BOYLE: Well, I’m glad for Bigelow’s sake that she’ll get the Leni because she didn’t get a Best Director nomination.
KALE: That may be the sole redeeming feature of Zero Dark Thirty. The director’s guild is so disgusted that I understand it went out of its way not to nominate her for fear of being seen as condoning torture. In fact, Hollywood as a whole is trying to distance itself from it. At least one academy member, actor Dave Clennon, has publicly stated that he would not vote for Zero Dark Thirty in any category because of its endorsement of torture.
BOYLE: I think we saw the negative reaction at the Golden Globes, where the film’s only award went to Jessica Chastain for Best Actress.
KALE: Playing a woman who looks on torture with just as much moral emptiness as a man, and who lusts to assassinate someone is hardly award-winning material. She was much better in The Help, but here’s a bit of trivia for you.

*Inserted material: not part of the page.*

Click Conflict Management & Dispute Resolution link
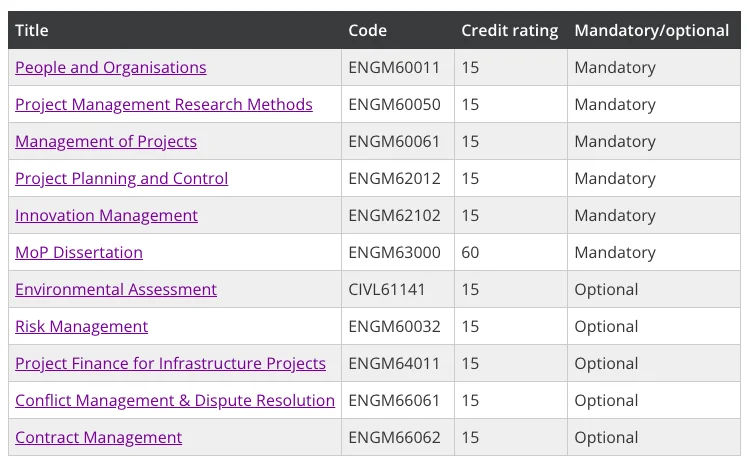 coord(175,401)
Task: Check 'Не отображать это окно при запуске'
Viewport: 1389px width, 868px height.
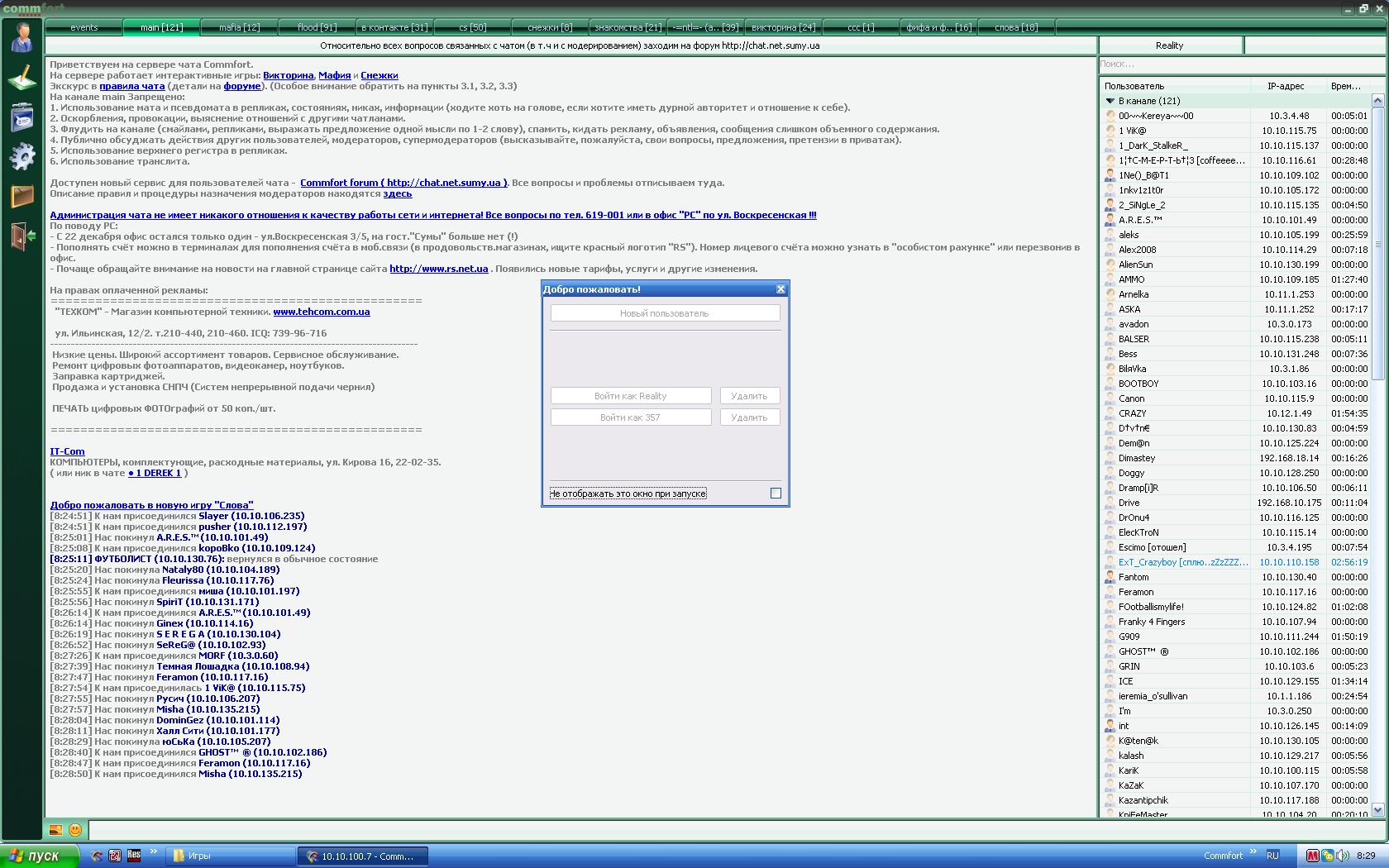Action: pos(776,494)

Jessica Chastain also played in last year’s Leni-winning picture!” She better start chosing her films more wisely, or she may get a reputation for being a propaganda actress.
BOYLE: Well, I see we’re almost out of time. Any final thoughts?
KALE: Maybe it takes an atrocity like Zero Dark Thirty to rouse Hollywood from its pro-Jewish/anti-Muslim torpor and demand that films not only be entertaining but also have integrity. Perhaps awarding the Leni to Bigelow will serve a positive purpose because as someone once told me: ‘Nobody is truly useless; a person can always be held up as a bad example.
BOYLE: (to camera) That’s it for another Oscar preview. I’ll se you at the awards. For Miriam Kale and me, good night!